Составитель хрестоматии очевидно усумнился в доступности младшему возрасту понятий тоски, предчувствия, заботы, теснения и всечастности. Конечно, я кроме своей тоски из двух последних строк не поняла бы ничего. Не поняла бы, но – запомнила. И – запомнила. А так у меня до сих пор между наморщенными руками и забытыми воротами – секундная заминка, точно это пушкинский конец к тому хрестоматическому – приращен. Да, что знаешь в детстве – знаешь на всю жизнь, но и чего не знаешь в детстве – не знаешь на всю жизнь.
Из знаемого же с детства: Пушкин из всех женщин на свете больше всего любил свою няню, которая была _не_ женщина. Из «К няне» Пушкина я на всю жизнь узнала, что старую женщину – потому-то родная – можно любить больше, чем молодую – потому что молодая и даже потому что – любимая. Такой нежности слов у Пушкина не нашлось ни к одной.
Такой нежности слова к старухе нашлись только у недавно умчавшегося от нас гения – Марселя Пруста {Марсель Пруст (1871–1922) – французский писатель.}. Пушкин. Пруст. Два памятника сыновности.
Глядя назад, теперь вижу, что стихи Пушкина, и вообще стихи, за редкими исключениями чистой лирики, которой в моей хрестоматии было мало, для меня до – семилетней и семилетней были – ряд загадочных картинок, – загадочных только от материнских вопросов, ибо в стихах, как в чувствах, только вопрос порождает непонятность, выводя явление из его состояния данности. Когда мать не спрашивала – я отлично понимала, то есть и понимать не думала, а просто – видела. Но к счастью мать не всегда спрашивала, и некоторые стихи оставались понятными.

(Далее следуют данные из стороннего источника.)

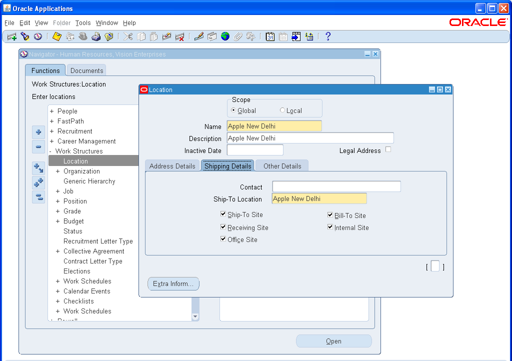Image resolution: width=512 pixels, height=361 pixels.
Task: Uncheck the Ship-To Site checkbox
Action: tap(223, 214)
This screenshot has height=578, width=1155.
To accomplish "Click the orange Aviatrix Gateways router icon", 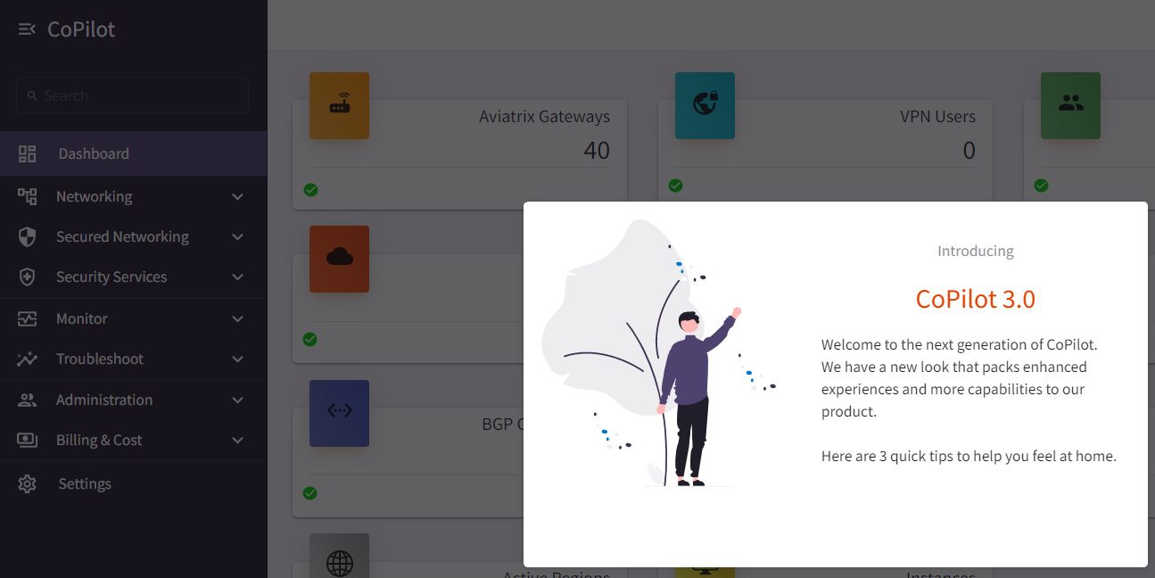I will [x=339, y=105].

Делибаш. «Перестрелка за холмами – Смотрит лагерь их и наш – На холме пред казаками – Вьется красный делибаш». Делибаш – бес. Потому и красный. Потому и вьется. Бьются – казак с бесом. Каково же было мое изумление – и огорчение, когда в Праге, в 1924 г. сначала от одного русского студента, потом от другого, потом от третьего, услышала, что делибаш – черкесское знамя, а вовсе не сам черкес (бес). – Помилуйте, ведь у Пушкина «Вьется красный делибаш!» Как же _черкес_ может _виться?_ Знамя – вьется! – Отлично может виться. Весь черкес со своей одеждой. – Ну, уж это модернизм. Пушкин от модернистов отличается тем, что пишет просто, в этом и вся его гениальность. Что может виться? Знамя. – Я всегда понимала «Делибаш уже на пике, а казак без головы» – что оба одновременно друг друга уничтожили. Это-то мне и нравилось. – Чистейшая поэтическая фантазия! Бедный Пушкин в гробу бы перевернулся! «Делибаш уже на пике» значит – знамя уже на пике, а казак в эту минуту знаменосцем обезглавлен. – Ну так мне что-то обидно: почему казак обезглавлен, а черкес жив? И как _знамя_ может быть на _пике??_ Мне по-моему больше нравилось. – Уж это как вам угодно, а Пушкин так написал.
Так я и осталась в огорченном убеждении, что делибаш – знамя. А я всю ту молниеносную сцену взаимоуничтожения – выдумала, и вдруг – в 1936 г. – сейчас вот – глазами стихи перечла и – о радость!